I’ve followed your career for years, and it was really fun to see Southern Book Club catch on the way it did. Did its success change anything for you?
Everything. There is an enormous difference in your career before and after you hit the New York Times bestseller list, even if you only gently kiss it the way I did. Everyone feels reassured that you’ve got potential, the words “New York Times bestselling author” start appearing on all your press material, and you always get the biggest slice of pizza after that. Also, you’re suddenly able to understand the language of the animals which really is something else. Who knew cats were so mean? [Ed. note: Everybody. — A.S.]
Can you tell me anything at all about your next novel—or, for that matter, your kung fu movie book?

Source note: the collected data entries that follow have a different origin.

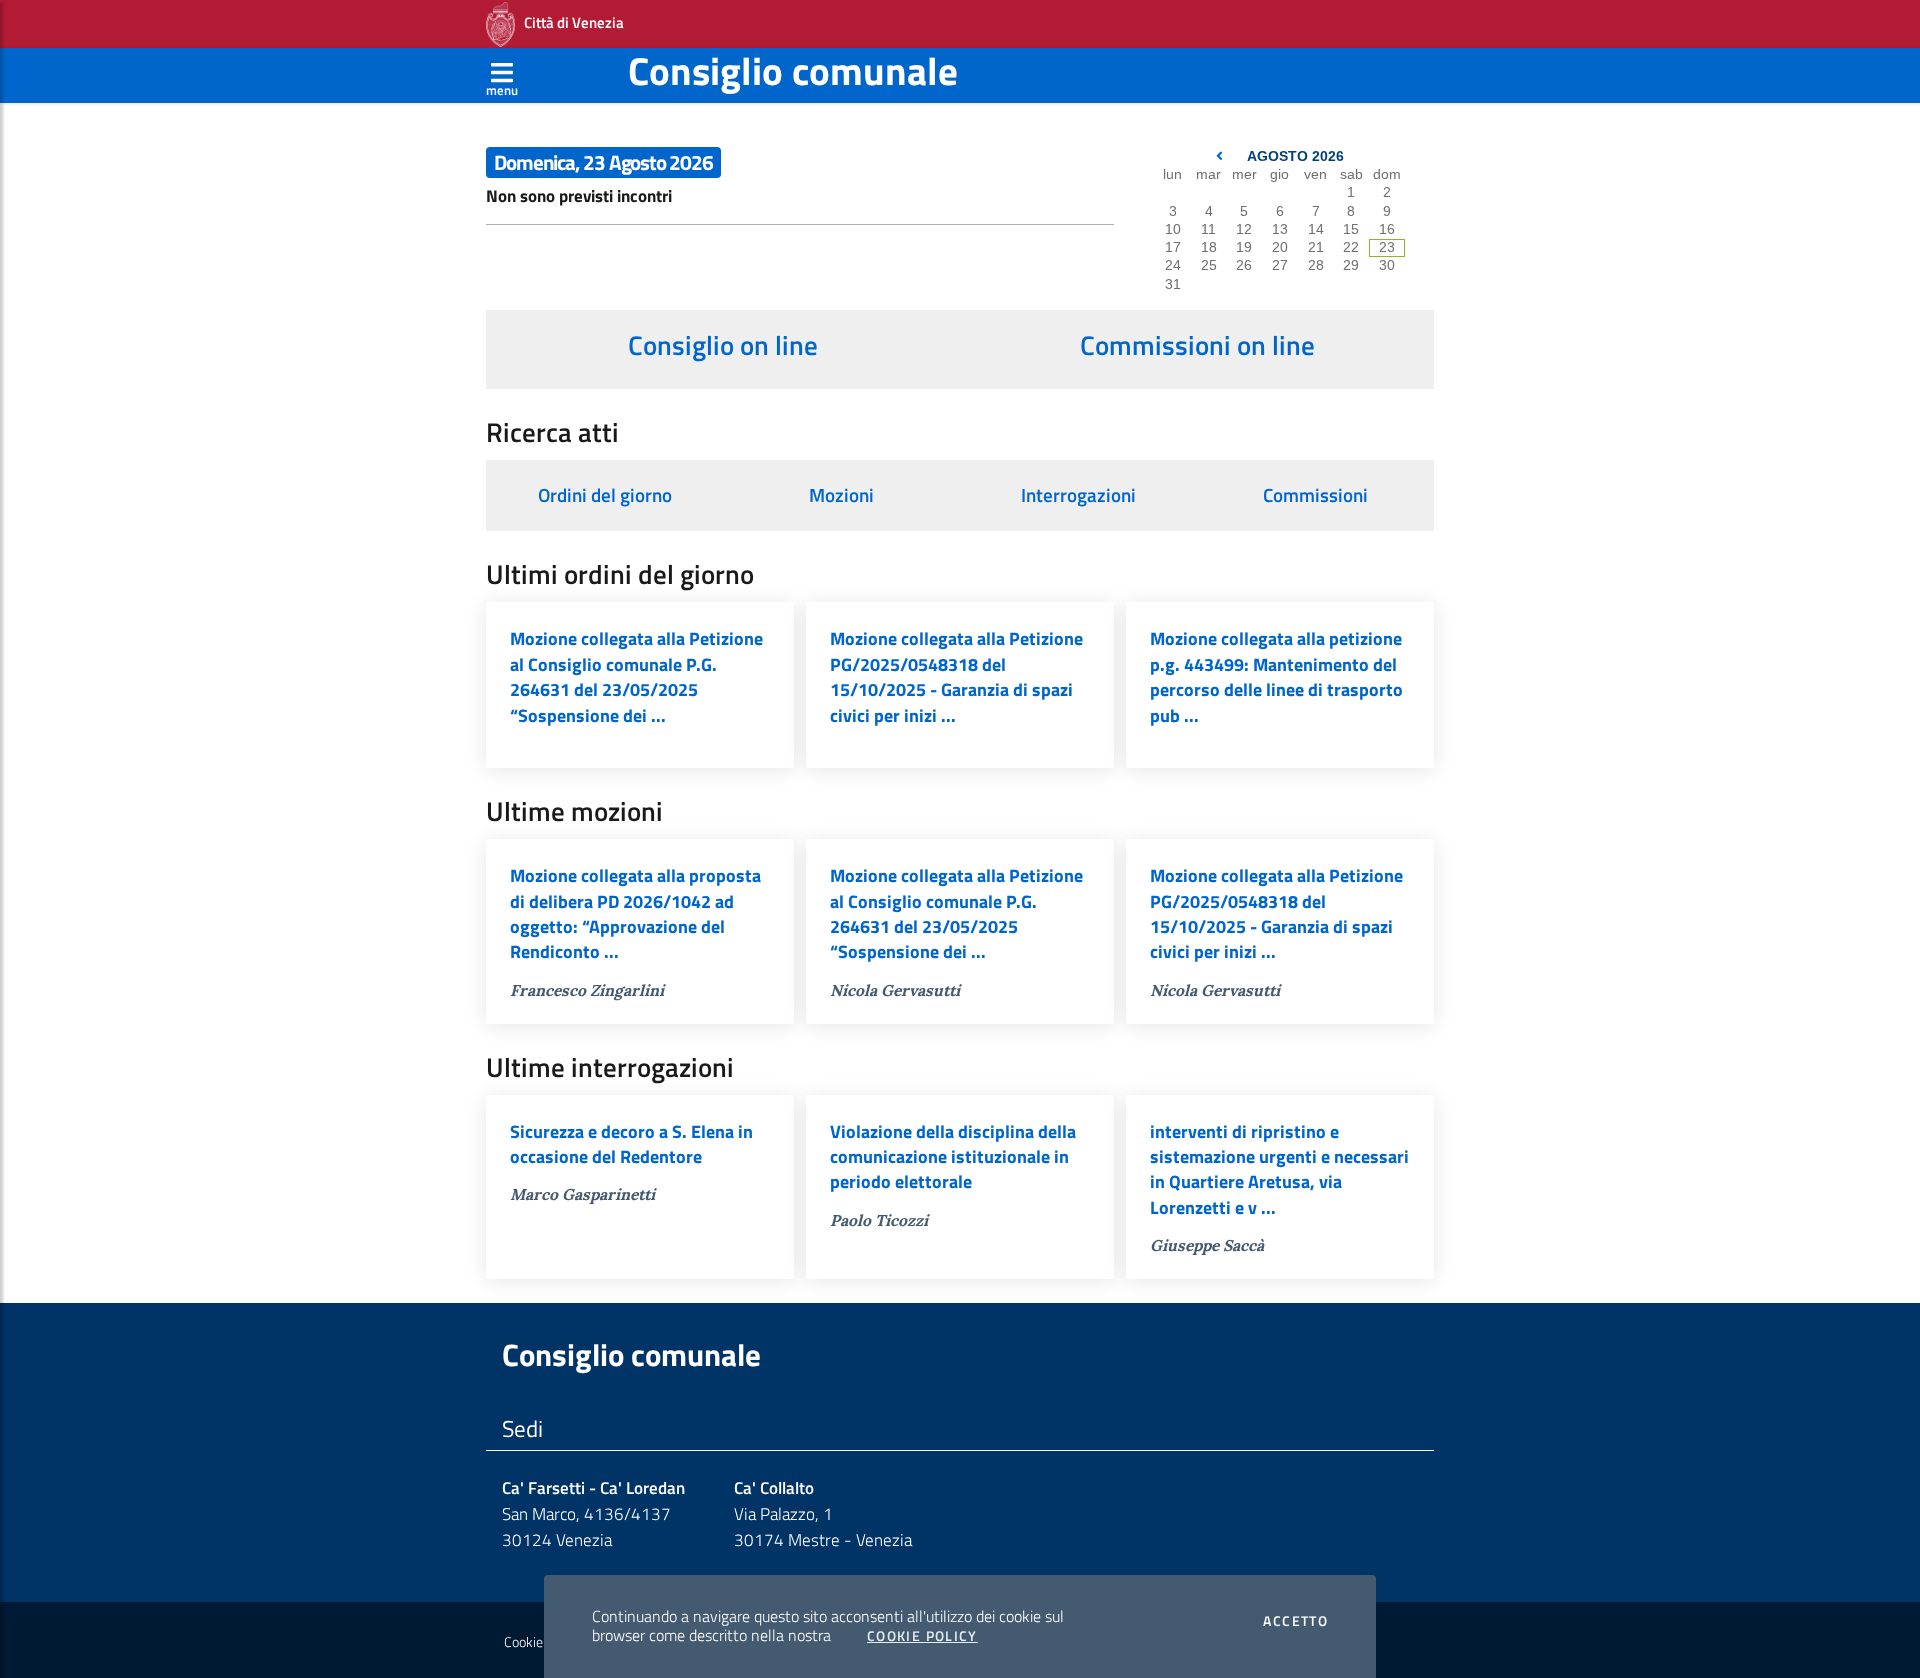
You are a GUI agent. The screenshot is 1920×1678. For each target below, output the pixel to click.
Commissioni (1315, 495)
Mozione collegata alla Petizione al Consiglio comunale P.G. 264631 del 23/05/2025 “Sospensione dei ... (636, 676)
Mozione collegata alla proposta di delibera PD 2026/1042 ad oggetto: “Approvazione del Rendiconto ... (635, 913)
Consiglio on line (723, 345)
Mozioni (841, 495)
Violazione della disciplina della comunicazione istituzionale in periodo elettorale (953, 1157)
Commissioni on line (1197, 345)
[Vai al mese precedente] (1221, 156)
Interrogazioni (1078, 495)
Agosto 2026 (1295, 156)
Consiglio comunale (793, 70)
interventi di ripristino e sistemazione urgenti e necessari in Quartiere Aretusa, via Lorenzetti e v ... (1279, 1169)
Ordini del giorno (605, 495)
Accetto (1295, 1621)
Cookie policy (541, 1642)
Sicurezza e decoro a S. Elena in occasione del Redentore (631, 1144)
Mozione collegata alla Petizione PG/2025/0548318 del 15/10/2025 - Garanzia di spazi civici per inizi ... (956, 676)
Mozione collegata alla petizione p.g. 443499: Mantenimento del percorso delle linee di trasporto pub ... (1276, 676)
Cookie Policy (922, 1636)
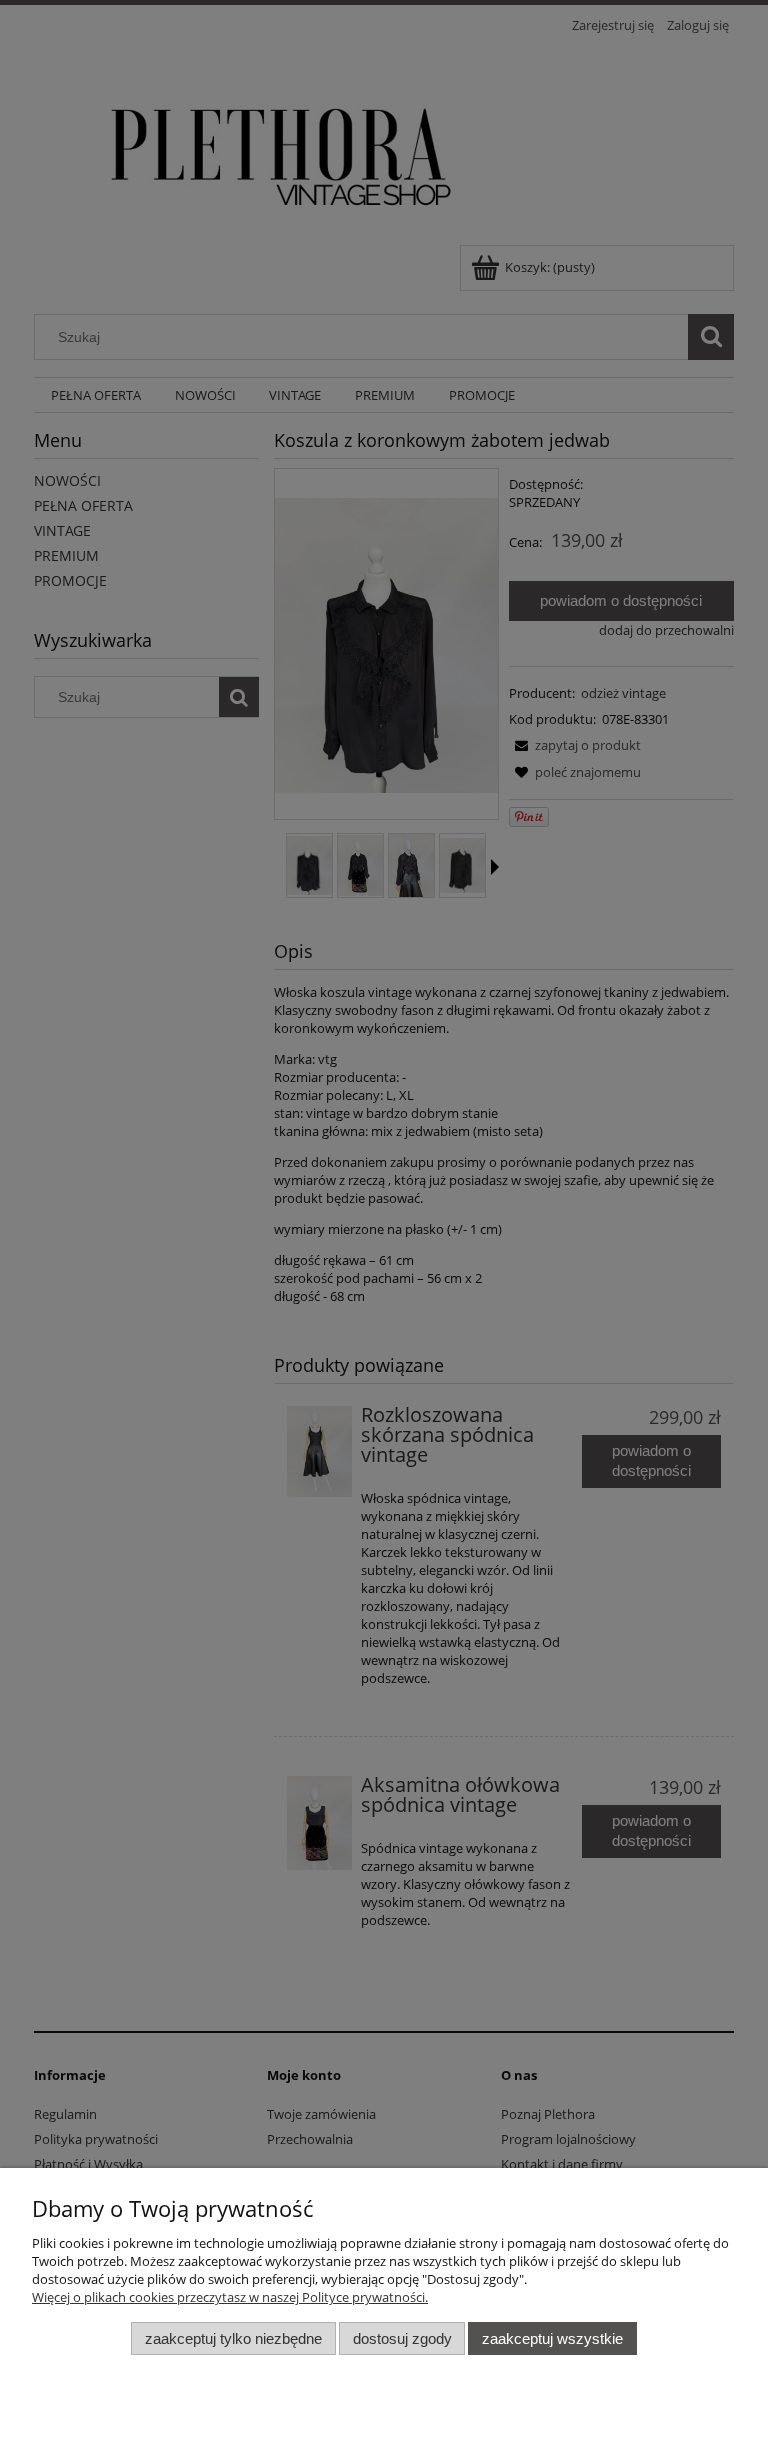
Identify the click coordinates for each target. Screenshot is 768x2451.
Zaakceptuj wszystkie (552, 2338)
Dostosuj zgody (402, 2338)
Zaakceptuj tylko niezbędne (233, 2338)
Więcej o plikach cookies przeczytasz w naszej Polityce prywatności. (230, 2297)
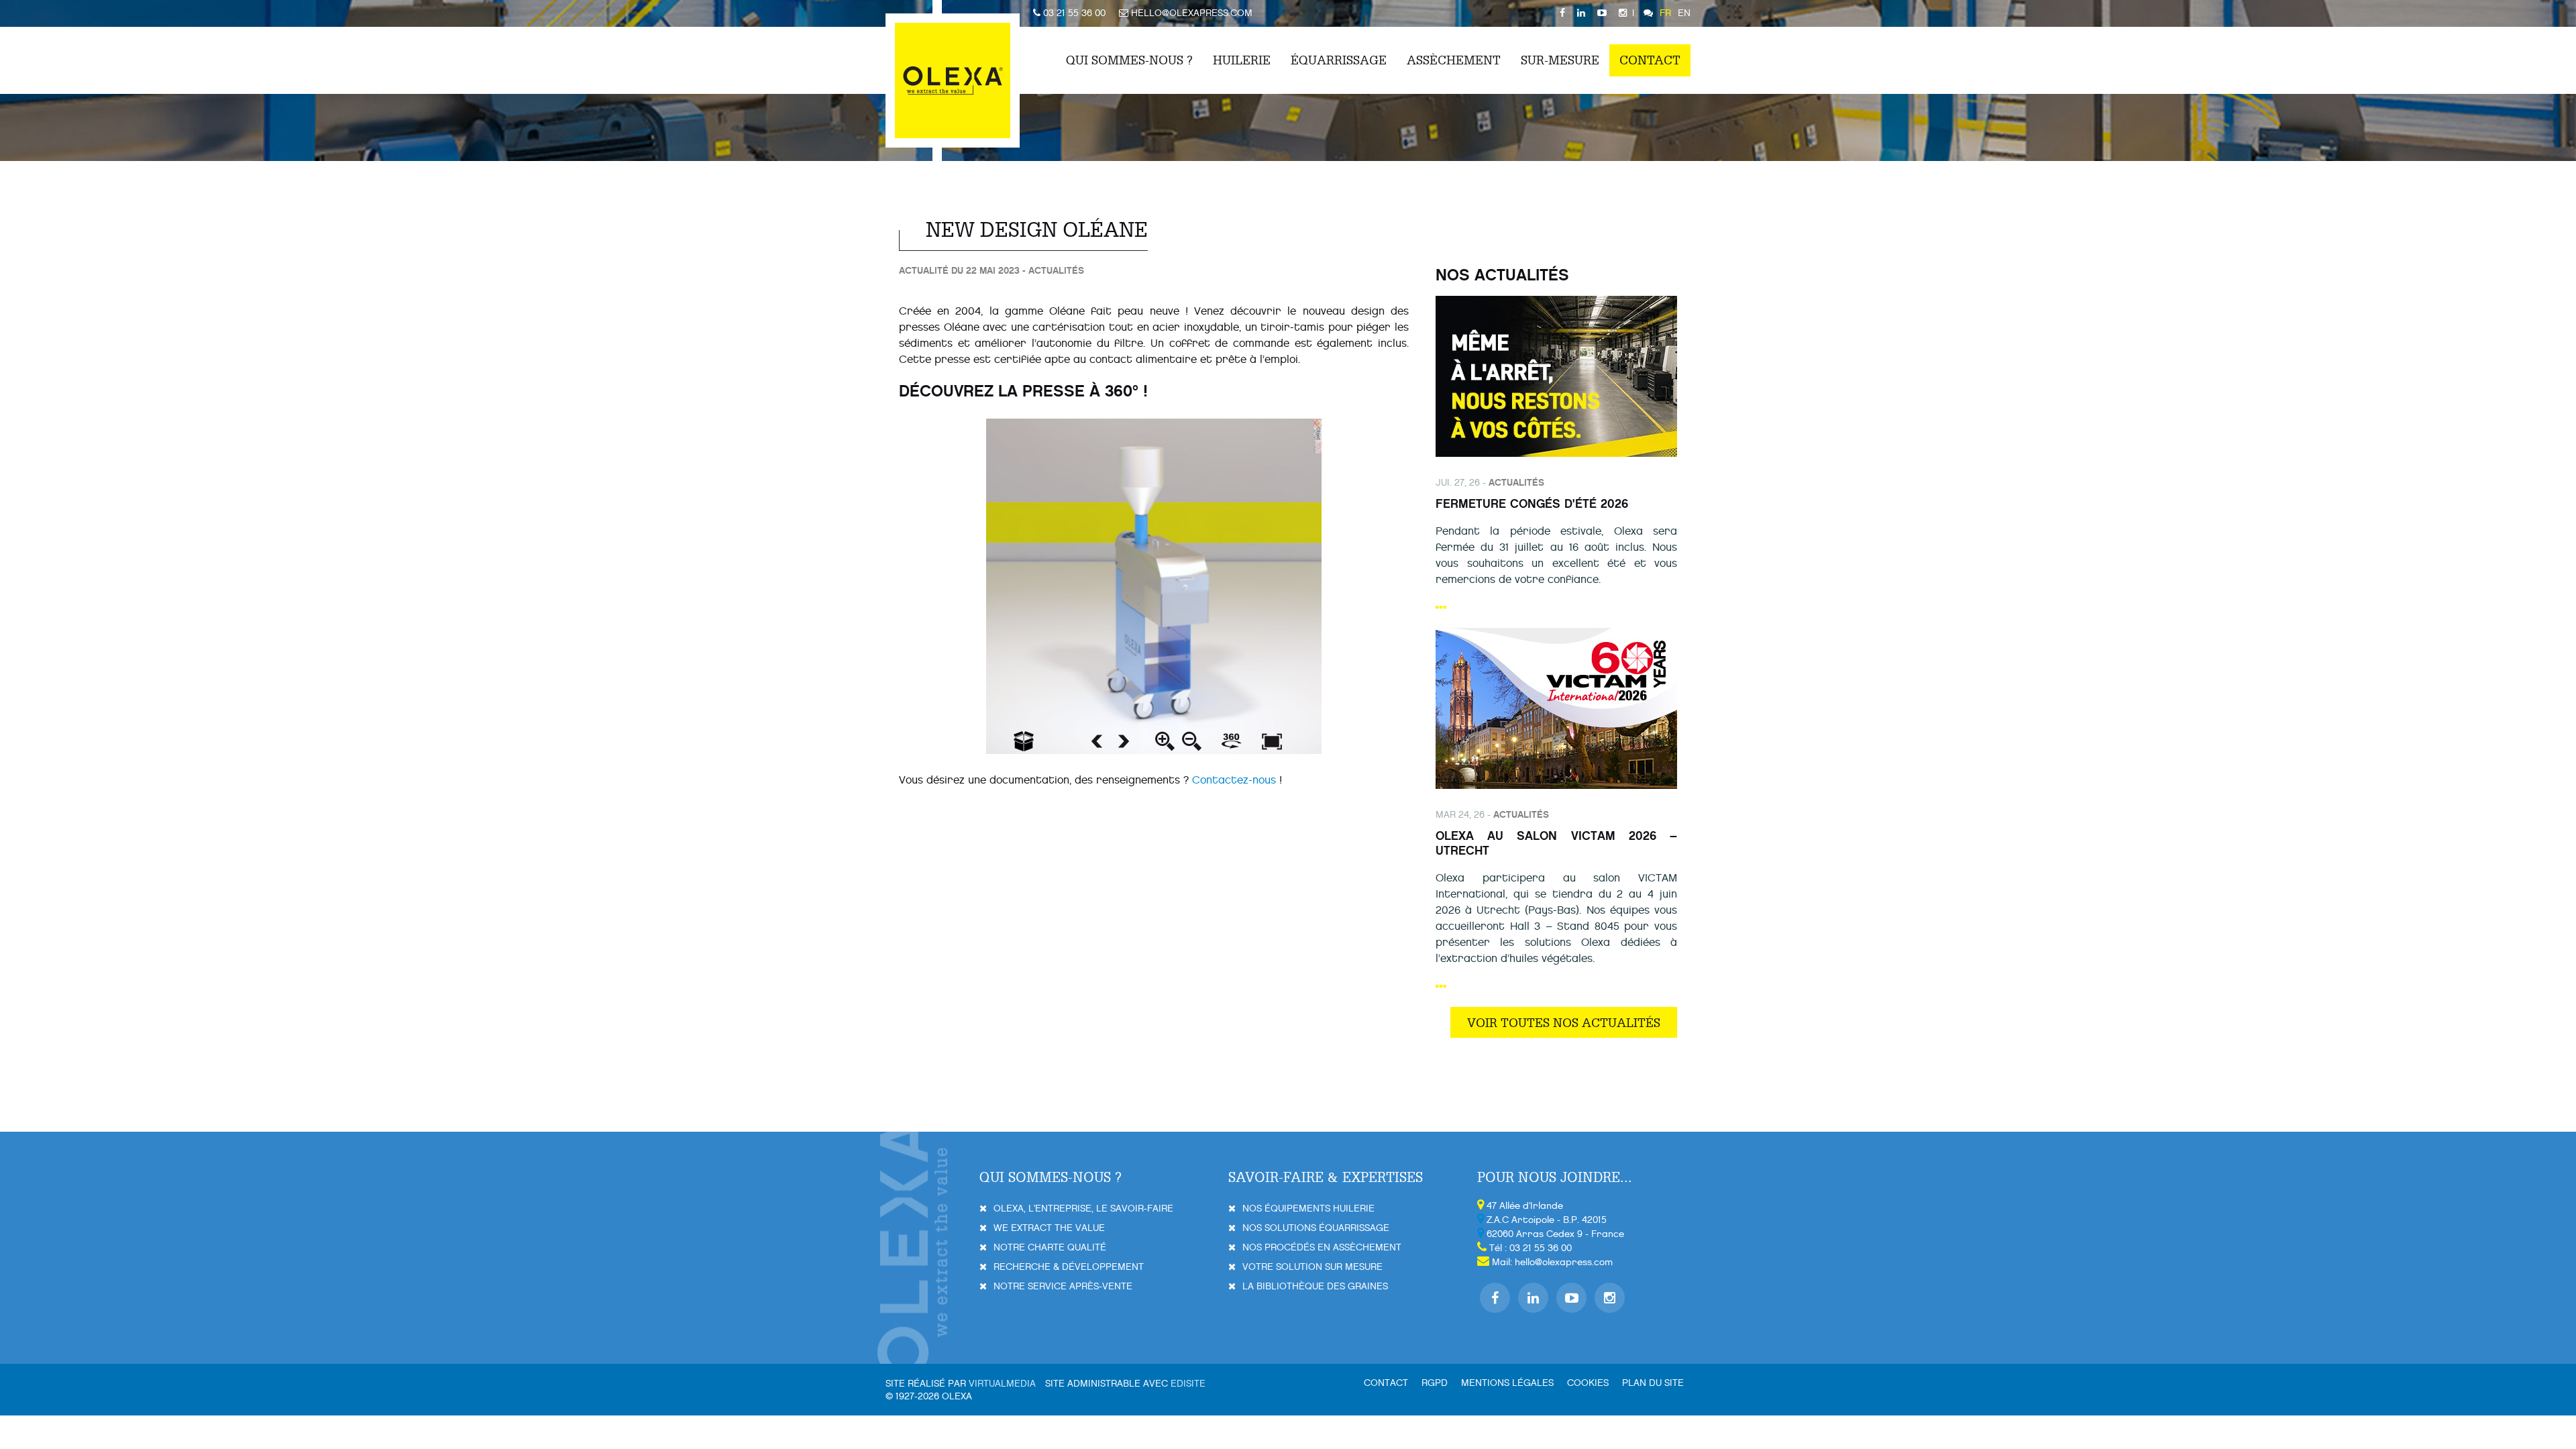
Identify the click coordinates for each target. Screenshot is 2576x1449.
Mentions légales (1507, 1383)
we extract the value (1049, 1228)
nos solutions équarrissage (1315, 1228)
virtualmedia (1002, 1383)
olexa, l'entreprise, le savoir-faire (1083, 1208)
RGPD (1434, 1383)
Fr (1665, 13)
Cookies (1588, 1383)
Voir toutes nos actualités (1563, 1022)
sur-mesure (1560, 59)
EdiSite (1188, 1383)
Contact (1649, 59)
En (1684, 13)
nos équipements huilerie (1308, 1208)
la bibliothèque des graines (1315, 1286)
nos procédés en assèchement (1321, 1247)
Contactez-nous (1234, 779)
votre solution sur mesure (1312, 1267)
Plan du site (1653, 1383)
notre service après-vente (1063, 1286)
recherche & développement (1069, 1267)
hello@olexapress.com (1564, 1262)
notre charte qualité (1050, 1247)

These Fists Break Bricks was supposed to be a coffee table book of martial arts movie posters, but it wound up eating an entire year of my life, which sounds about right if you’re going to tell the story of how kung fu movies came to America. It’s out in the fall, and my co-author, Chris Poggiali, is an intense researcher. We dug up stories about everything from 11-year-old boys making international blockbusters, to the CIA secretly financing karate films as fronts (think Argo meets Ed Wood), to the New York Times sparking a brutal police crackdown on Black New Yorkers by publishing fake stories about a fabricated street gang of Black karate experts out to murder white people, something they’ve never acknowledged or apologized for. As for the new novel, it’ll be out next year, and all I can say is that it’s about brothers and sisters and evil puppets, and it’s set in the midst of 2020.